- Przegraliśmy mecz przez naszą własną naiwność. W piłce głównie chodzi o efektywność. Jeżeli masz 70 procent posiadania piłki - to jest zupełnie nieważne, jeżeli nie strzelasz bramki. Jesteśmy w klubie, który musi wygrywać trofea. Nie można grać futbolu defensywnego, trzeba mieć kontrolę nad meczem i wygrywać. Kontrola bez wykończenia jest nic niewarta - powiedział po meczu z Zagłębiem Lubin trener Legii, Edward Iordanescu
- Z naiwnością, z jaką gramy, nie ma możliwości, żeby zdobyć tytuł mistrzowski. Zanim odpowiem na więcej pytań, sam muszę znaleźć odpowiedzi na niektóre pytania, bo na niektóre rzeczy mam wpływ, a na niektóre nie.
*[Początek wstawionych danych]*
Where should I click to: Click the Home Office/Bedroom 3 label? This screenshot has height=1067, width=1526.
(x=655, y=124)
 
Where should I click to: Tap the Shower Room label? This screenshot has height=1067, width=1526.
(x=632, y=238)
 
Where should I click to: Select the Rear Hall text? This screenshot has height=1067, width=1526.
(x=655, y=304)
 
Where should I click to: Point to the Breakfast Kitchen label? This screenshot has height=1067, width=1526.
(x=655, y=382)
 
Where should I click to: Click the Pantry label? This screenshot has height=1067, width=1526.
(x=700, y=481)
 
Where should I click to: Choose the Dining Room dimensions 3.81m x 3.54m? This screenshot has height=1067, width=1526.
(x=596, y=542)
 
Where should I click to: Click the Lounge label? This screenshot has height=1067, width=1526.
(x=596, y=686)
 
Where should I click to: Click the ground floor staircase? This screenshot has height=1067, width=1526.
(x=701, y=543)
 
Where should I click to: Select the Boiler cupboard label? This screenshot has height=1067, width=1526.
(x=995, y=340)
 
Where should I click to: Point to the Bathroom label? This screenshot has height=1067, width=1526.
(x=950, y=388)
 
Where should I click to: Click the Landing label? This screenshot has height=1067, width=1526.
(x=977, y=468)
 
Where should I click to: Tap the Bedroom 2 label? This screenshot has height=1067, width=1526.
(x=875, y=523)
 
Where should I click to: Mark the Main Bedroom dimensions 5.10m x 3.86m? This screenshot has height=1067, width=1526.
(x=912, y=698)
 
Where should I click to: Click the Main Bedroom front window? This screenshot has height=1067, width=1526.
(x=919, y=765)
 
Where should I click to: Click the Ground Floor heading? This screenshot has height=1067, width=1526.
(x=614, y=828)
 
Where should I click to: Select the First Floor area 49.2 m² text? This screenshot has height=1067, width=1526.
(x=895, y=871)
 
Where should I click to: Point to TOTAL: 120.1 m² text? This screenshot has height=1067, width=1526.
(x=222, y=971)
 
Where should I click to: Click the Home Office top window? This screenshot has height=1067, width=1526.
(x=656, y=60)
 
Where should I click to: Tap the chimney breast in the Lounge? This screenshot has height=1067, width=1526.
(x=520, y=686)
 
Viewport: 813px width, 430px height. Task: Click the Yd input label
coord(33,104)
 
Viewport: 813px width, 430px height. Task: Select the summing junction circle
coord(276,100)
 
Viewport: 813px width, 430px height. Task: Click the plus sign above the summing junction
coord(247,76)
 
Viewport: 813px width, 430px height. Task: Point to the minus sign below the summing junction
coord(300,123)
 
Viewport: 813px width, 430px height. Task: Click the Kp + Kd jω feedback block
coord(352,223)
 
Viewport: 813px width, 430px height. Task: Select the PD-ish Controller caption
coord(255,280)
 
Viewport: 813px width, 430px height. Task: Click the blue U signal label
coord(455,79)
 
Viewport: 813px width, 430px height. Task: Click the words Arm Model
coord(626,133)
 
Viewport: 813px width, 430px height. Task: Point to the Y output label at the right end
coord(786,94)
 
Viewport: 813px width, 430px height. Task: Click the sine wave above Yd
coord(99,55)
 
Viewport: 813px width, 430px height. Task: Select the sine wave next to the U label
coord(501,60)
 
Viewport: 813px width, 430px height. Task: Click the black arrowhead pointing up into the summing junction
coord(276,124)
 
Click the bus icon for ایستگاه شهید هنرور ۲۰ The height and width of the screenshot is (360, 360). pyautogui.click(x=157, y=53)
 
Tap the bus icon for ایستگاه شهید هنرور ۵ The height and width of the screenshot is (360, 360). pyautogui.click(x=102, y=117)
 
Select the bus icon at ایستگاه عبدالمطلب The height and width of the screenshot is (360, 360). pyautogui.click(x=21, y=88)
- Jeżeli przeciwnik jest trzy razy w naszym polu karnym i tracimy dwie bramki, to owszem, są to sytuacje, które mogą się zdarzyć, ale niezbyt często... Drużyna gospodarzy wykorzystała naszą naiwność, błędy i była bardziej efektywna. Musimy wewnątrz zobaczyć i ocenić, co się wydarzyło. Piłkarze też muszą zrozumieć, że to nie jest wystarczające, że trener będzie ich bronił. W klubie takim jak Legia musisz dowozić, bo oczekiwania i presja są bardzo duże.
- Kamil Piątkowski to świetny zawodnik. Wiem, że teraz bardzo cierpi, ale zbyt dużo punktów straciliśmy po błędach indywidualnych. Są rzeczy, które mogę kontrolować, i są takie, których nie mogę. Zależy mi na zadowoleniu naszych kibiców, przepraszam za to, co zobaczyli w ostatnich tygodniach. Zawsze najważniejszy jest klub, a nie ja.